L’istruttoria di Peter Weiss al Teatro Due di Parma

La Giornata della Memoria non è l’unico momento per ricordare gli orrori dei campi di concentramento: l’Istruttoria (opera in 11 canti) di Peter Weiss è stata messa in scena al Teatro Due per ricordarcelo e non dimenticare

L’istruttoria di Peter Weiss al Teatro Due di Parma (fonte: teatrodue.org)

Inizia con l’attesa lo spettacolo di Peter Weiss, che da ormai trent’anni viene messo in scena con le stesse modalità al Teatro Due di Parma. Un’attesa in piedi nell’atrio del Teatro che quasi spazientisce il pubblico che, se ancora digiuno dell’esperienza de L’istruttoria, si domanda il motivo dietro questa scelta. 

Solo in un secondo momento arriva la voce della maschera che, a mezzo tono, sentenzia: “Entriamo”.

Arrivato dietro le quinte, il pubblico si trova ad essere schiacciato nel piccolo spazio in cui si preparano gli attori: è buio, si è gli uni attaccati agli altri; tra una testa e l’altra lo spettatore cerca di riconoscere gli attori che si preparano alla messa in scena. 

Basata sugli appunti che Weiss prese durante i processi di Francoforte (1963-1965), l’Istruttoria, il cui titolo originale è Die Ermittlung, non mette in scena solo un racconto giuridico, quasi una cronaca del processo stesso, ma è, allo stesso tempo, un’indagine i cui protagonisti sono appunto i civili sopravvissuti agli orrori dei lager. 

Negli 11 canti che caratterizzano l’opera si susseguono un turbinio di voci, testimonianze, accuse da parte dei sopravvissuti e vani tentativi di difesa da parte degli aguzzini, mentre in sottofondo si susseguono le dolci note di un pianoforte sovrastate dalla voce del giudice che indice l’istruttoria e interroga i vari imputati.

Un momento dell’opera teatrale (fonte: teatrodue.org)

L’atmosfera grave è intensificata e ampliata dalla scenografia che si staglia sullo sfondo del palcoscenico.
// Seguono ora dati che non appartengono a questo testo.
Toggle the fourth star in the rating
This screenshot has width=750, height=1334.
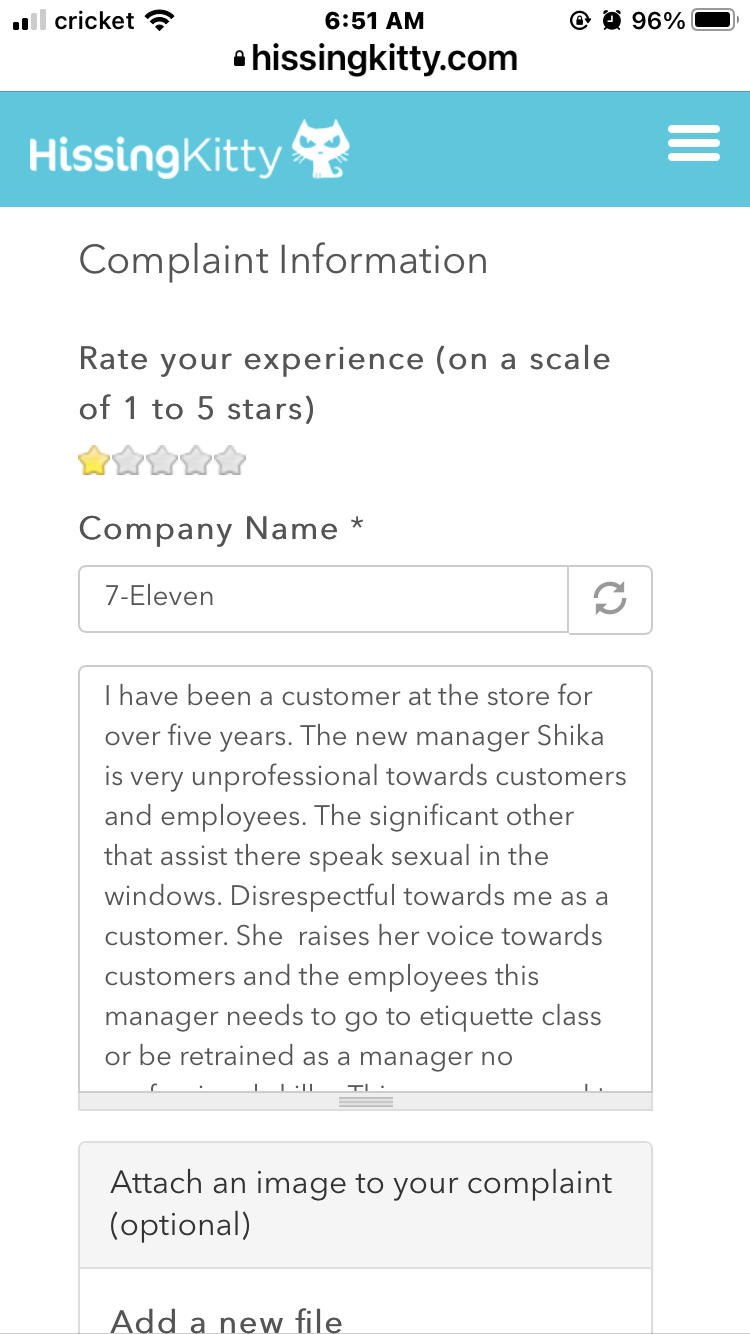point(196,460)
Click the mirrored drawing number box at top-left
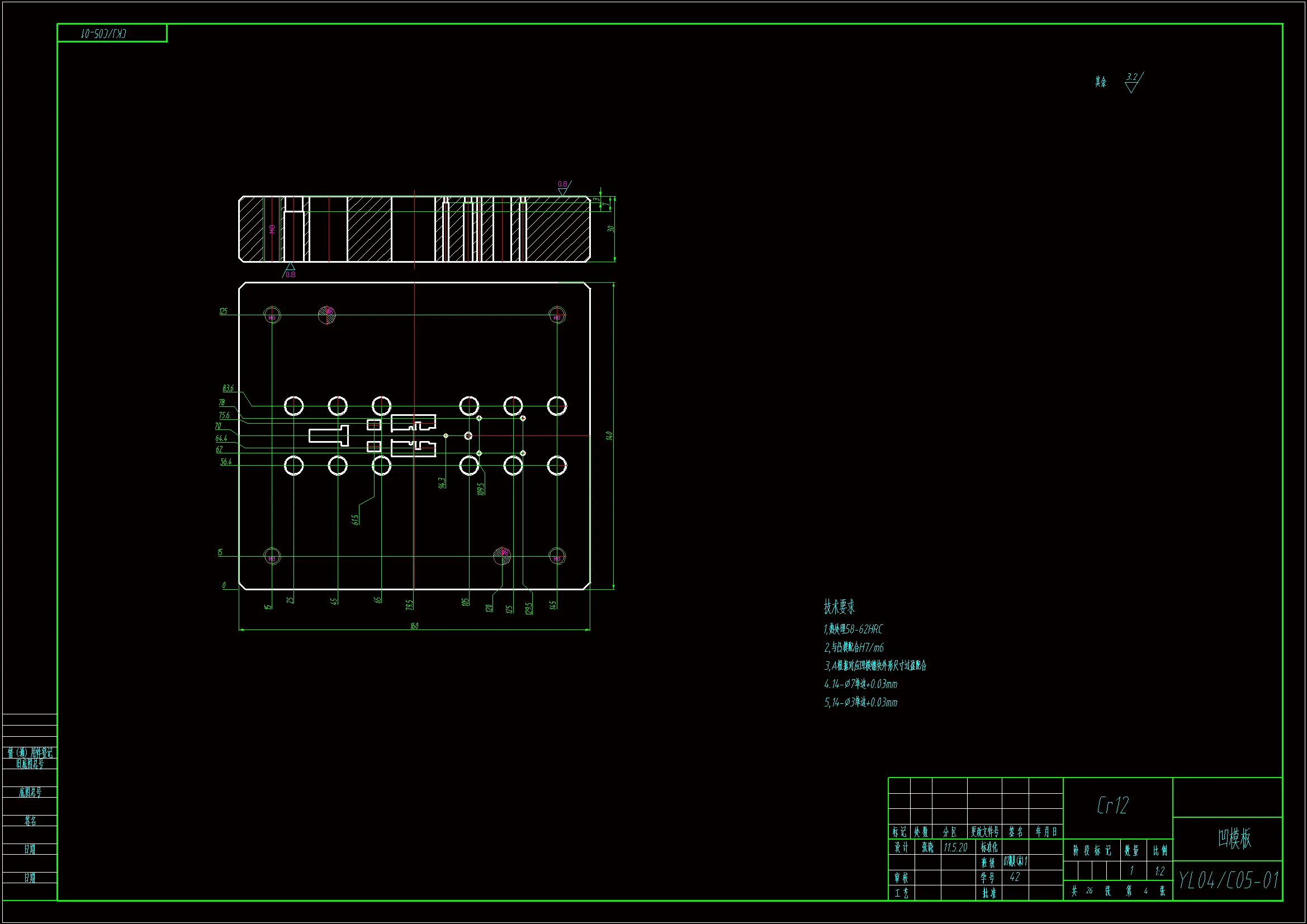The height and width of the screenshot is (924, 1307). (x=112, y=33)
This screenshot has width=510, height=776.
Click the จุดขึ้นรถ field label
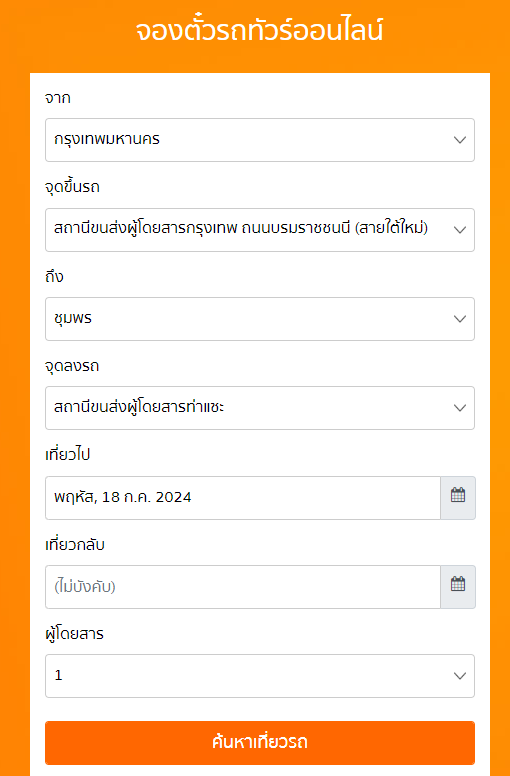72,187
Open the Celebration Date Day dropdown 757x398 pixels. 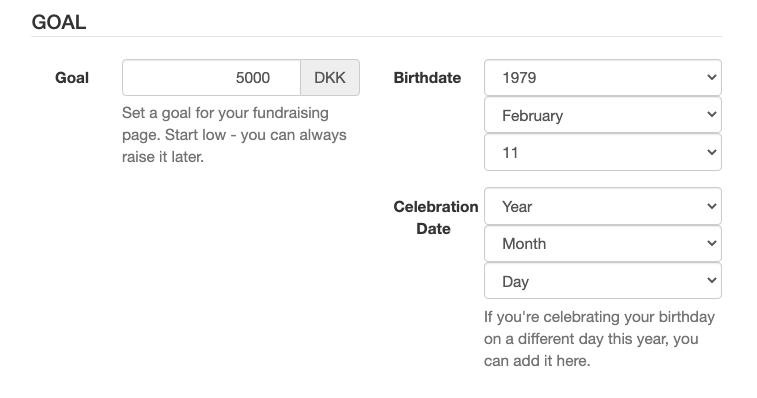pyautogui.click(x=603, y=281)
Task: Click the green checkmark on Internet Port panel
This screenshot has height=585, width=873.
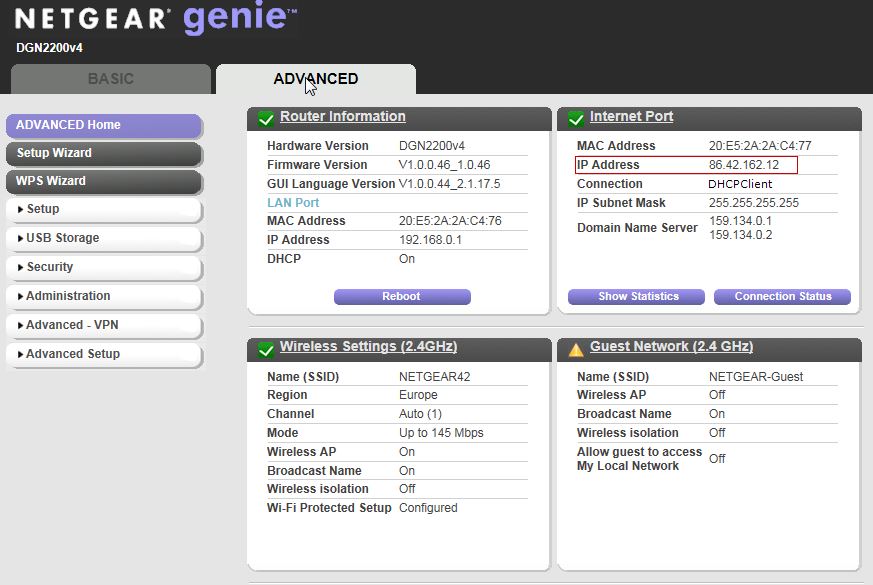Action: pos(575,117)
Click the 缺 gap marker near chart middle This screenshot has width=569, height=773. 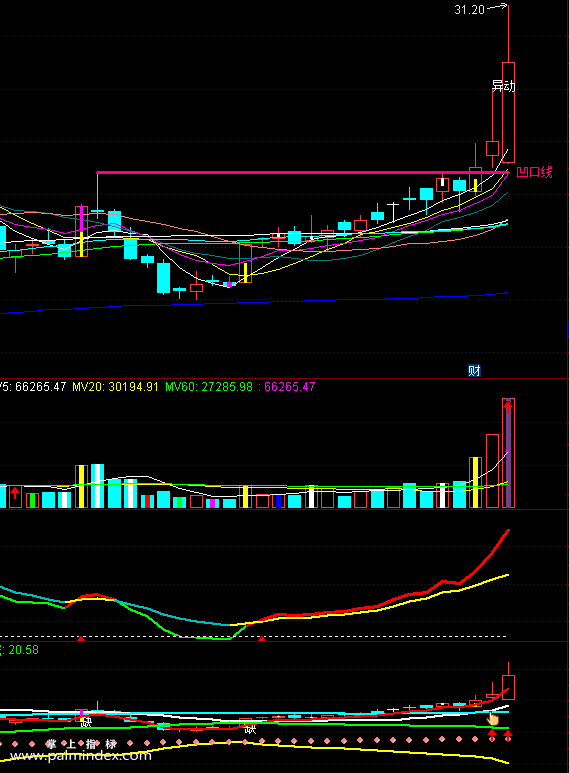tap(250, 729)

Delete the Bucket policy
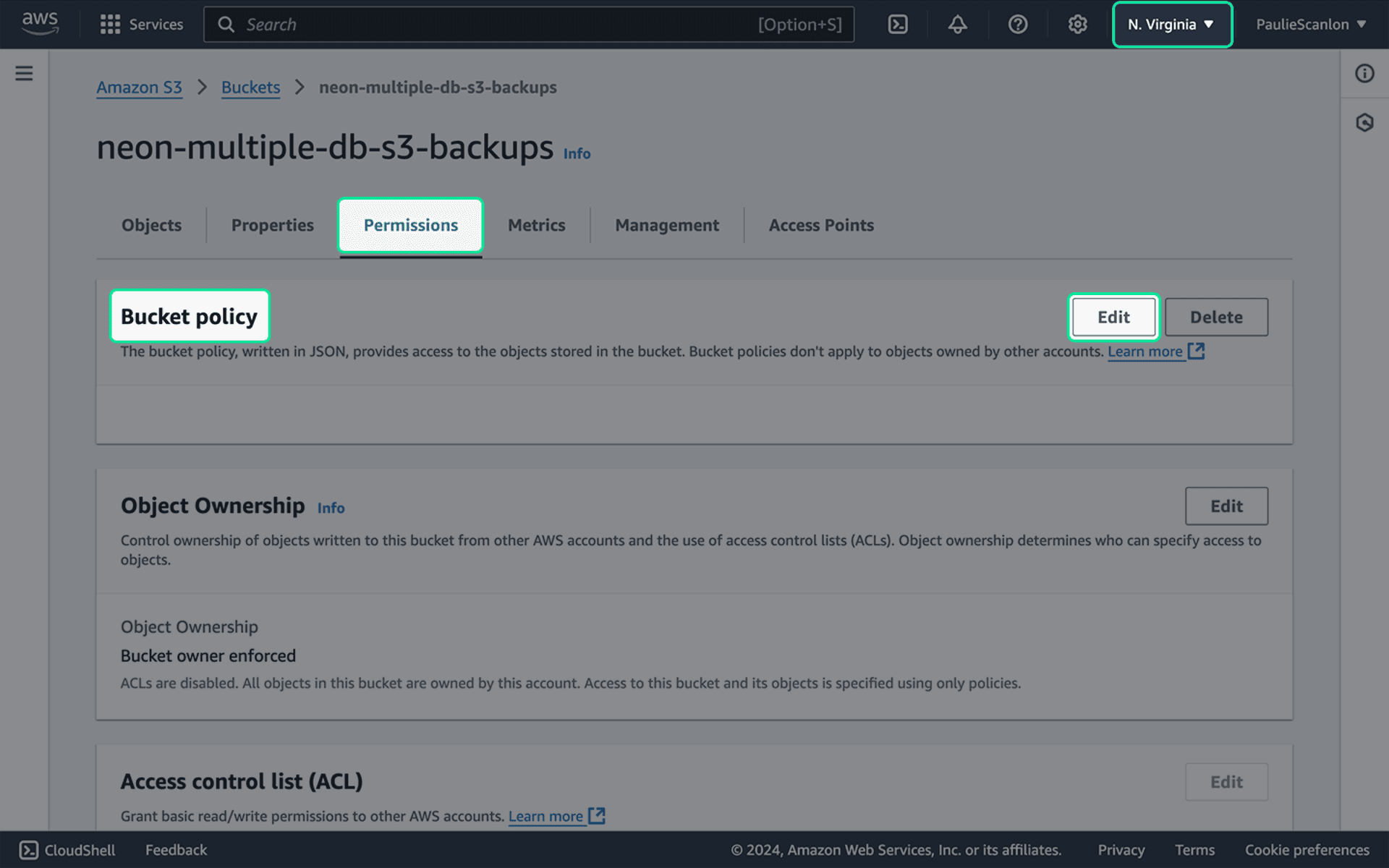click(x=1216, y=316)
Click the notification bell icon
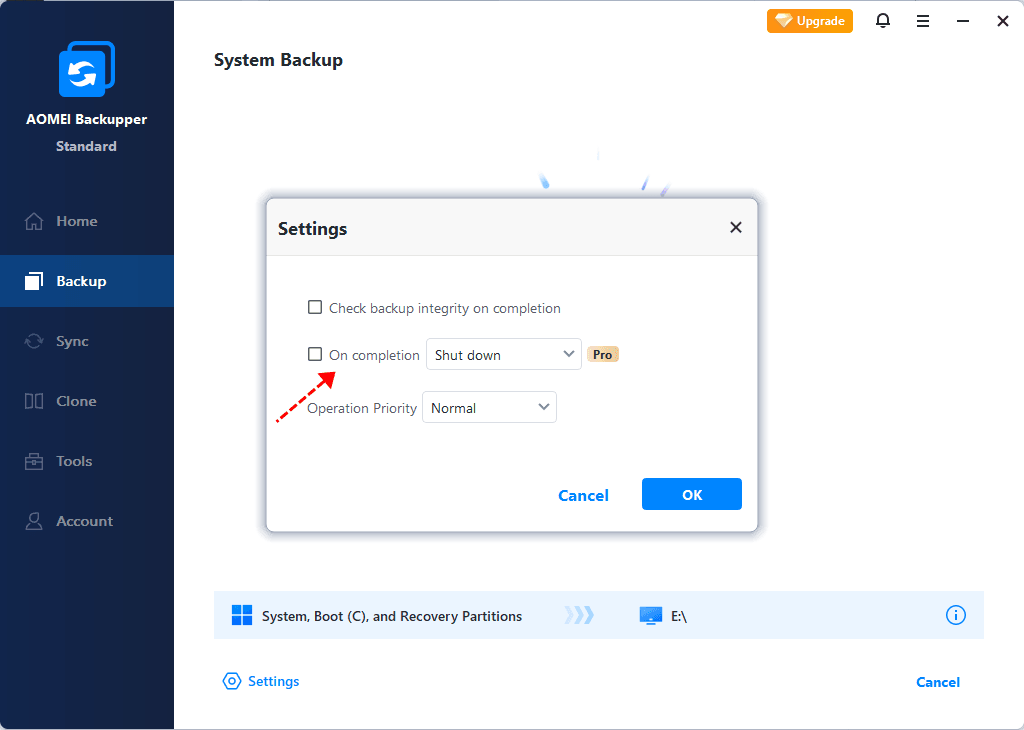 click(x=883, y=21)
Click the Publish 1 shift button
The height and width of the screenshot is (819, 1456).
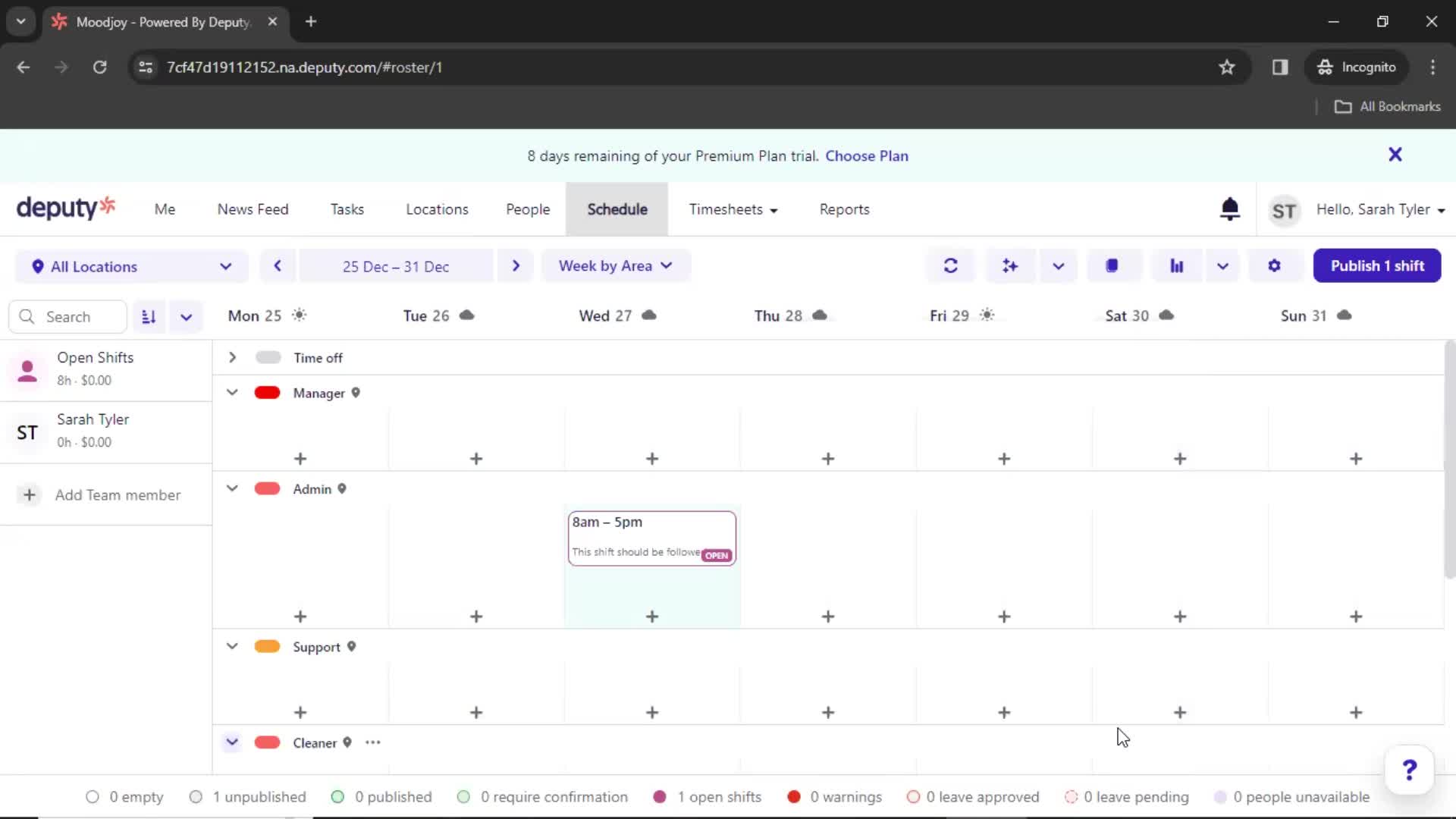[1378, 266]
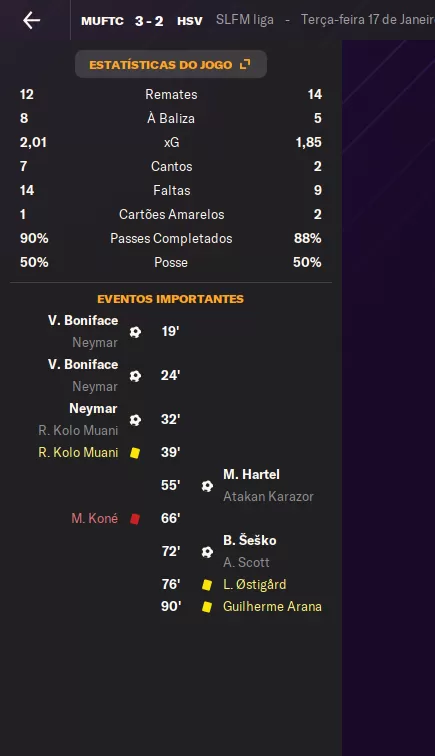This screenshot has width=435, height=756.
Task: Select scorer V. Boniface at 19'
Action: pos(83,321)
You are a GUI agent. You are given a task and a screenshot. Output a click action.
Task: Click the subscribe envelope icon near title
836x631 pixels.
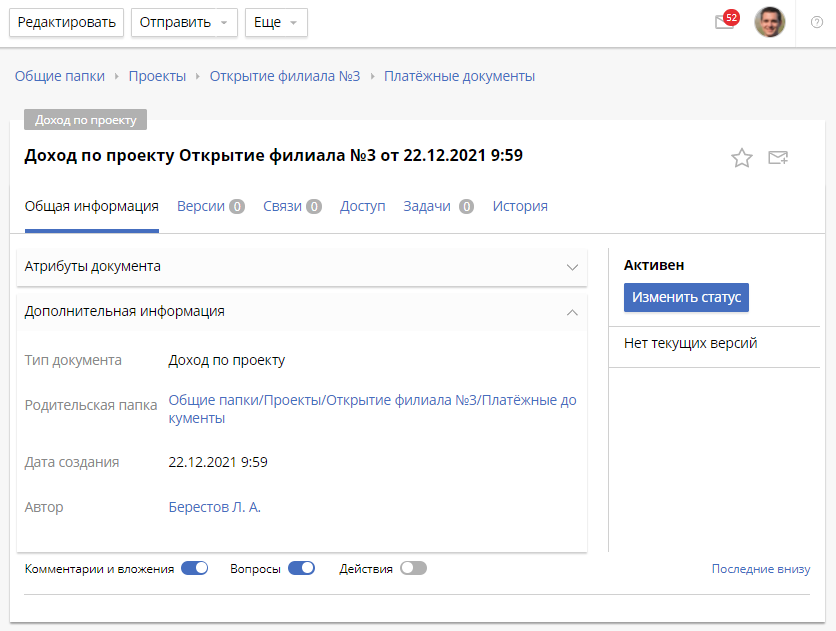point(778,158)
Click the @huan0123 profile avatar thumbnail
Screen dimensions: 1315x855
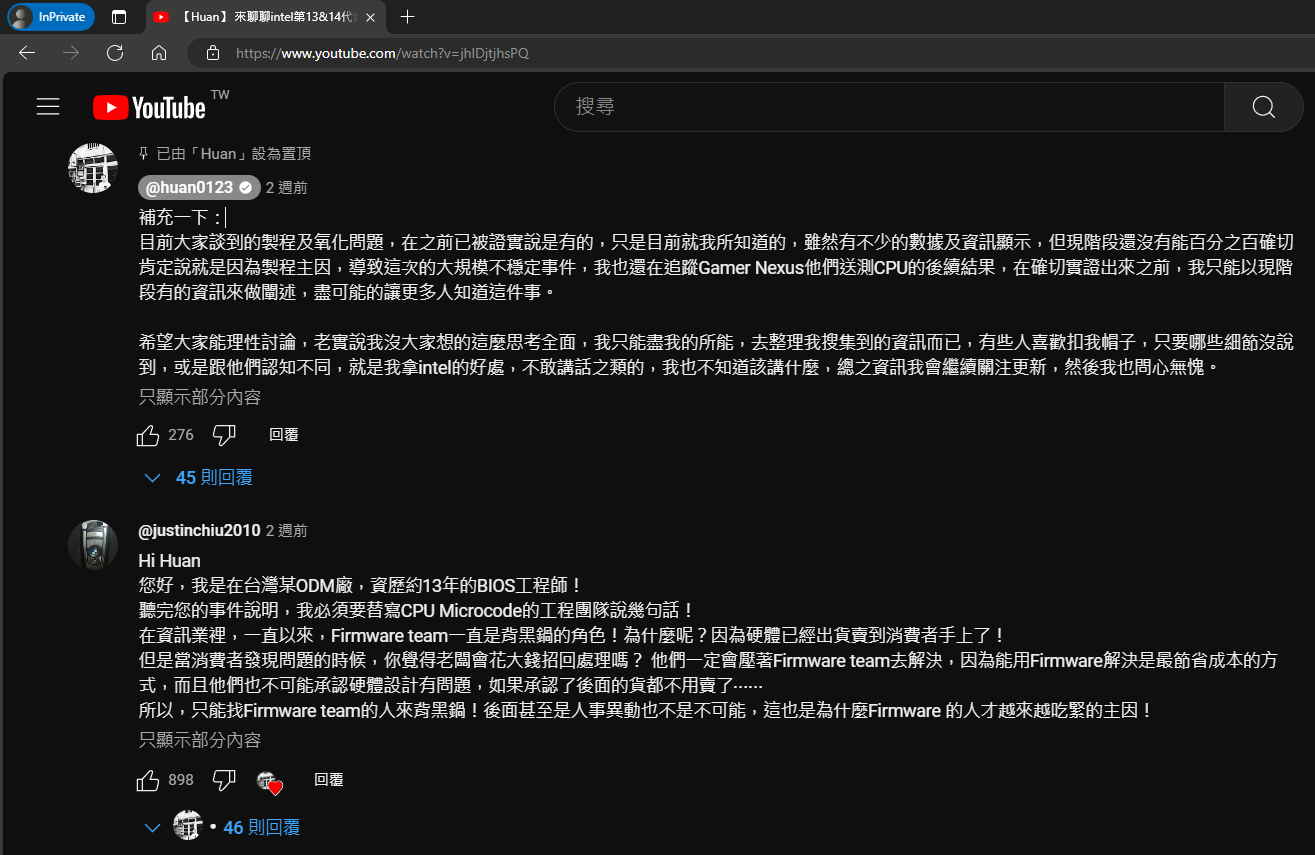(x=92, y=167)
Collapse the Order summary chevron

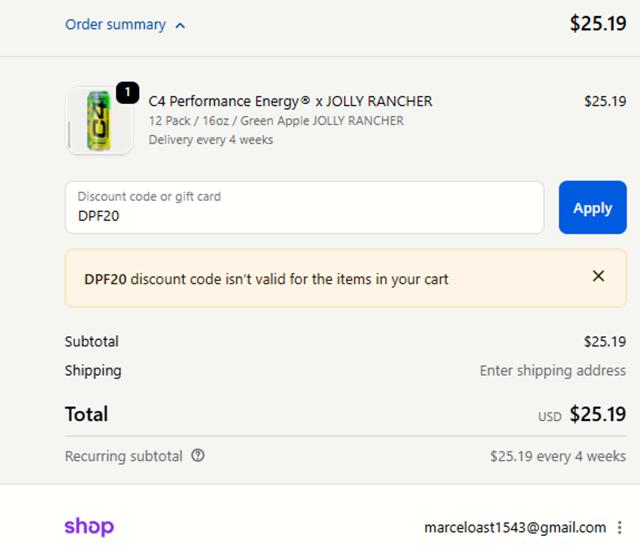(180, 26)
Gli stessi oggetti di scena diventano testimonianze che vengono portati al banco degli imputati come prova di quanto è accaduto e di quanto è stato vissuto e subito dai superstiti. Il via vai di personaggi (tra sopravvissuti e carnefici) si sussegue con ritmo serrato, le parole dei terribili racconti sono a tratti sussurrate, altre volte gridate: nel primo caso come per mantenere un riserbo su quanto è accaduto e farlo rimanere solo un lontano incubo; nel secondo, invece, la rabbia e la paura si mischiano ai ricordi che, urlati, trovano finalmente uno sfogo prima di scomparire dietro le quinte. 

C’è un unico momento in cui il pianoforte si zittisce completamente, e l’occhio di bue si ferma su di una figura il cui cappello ne nasconde la fisionomia. È una donna, chiamata a testimoniare sul suo vissuto nel lager che, spaventata, rimane ancora vicino all’ingresso del palcoscenico/tribunale. Il giudice la interroga, la invita a presentare la sua testimonianza che, all’inizio, esce in un sussurro poco percettibile; allora il giudice si alza e la porta davanti al pubblico, la sorregge mentre le parole tremanti, a poco a poco, diventano un fiume in piena che presenta gli orrori degli esperimenti umani che venivano condotti nei campi di concentramento.

L’istruttoria di Peter Weiss al Teatro Due (fonte: teatrodue.org)

Gli ultimi istanti dell’opera sono immersi nel fumo bianco e denso che si innalza dietro la scenografia: sono i forni crematoi da cui escono le fiamme dell’inferno nazista. La nuvola cresce di grandezza e solo quando inizia a farsi largo sul palcoscenico si spalancano le porte dei forni: fuori da esse vengono gettati i vestiti delle vittime. Il fumo si espande, la nuvola bianca inizia a riempire la sala e arriva al pubblico; l’atmosfera, già asfissiante per il racconto cui si è stati spettatori, diventa ancora più chiusa e opprimente. Cinque sedie per cinque personaggi impassibili rimangono sulla scena: il pianoforte ricomincia a suonare.

Il giudice si alza dalla propria sedia, ha in mano un mazzo di fiori bianchi.

“Usciamo”, queste le ultime parole che piovono come una sentenza.

Lo spettatore si alza e si incammina verso l’uscita. Chiuso nel suo silenzio, è accompagnato dal suono dolce del pianoforte. Gli viene consegnato un fiore bianco. Un simbolo, ma anche un monito: “ricorda quello che hai visto, pianta questo fiore in memoria di quanti sono stati uccisi dall’odio umano”.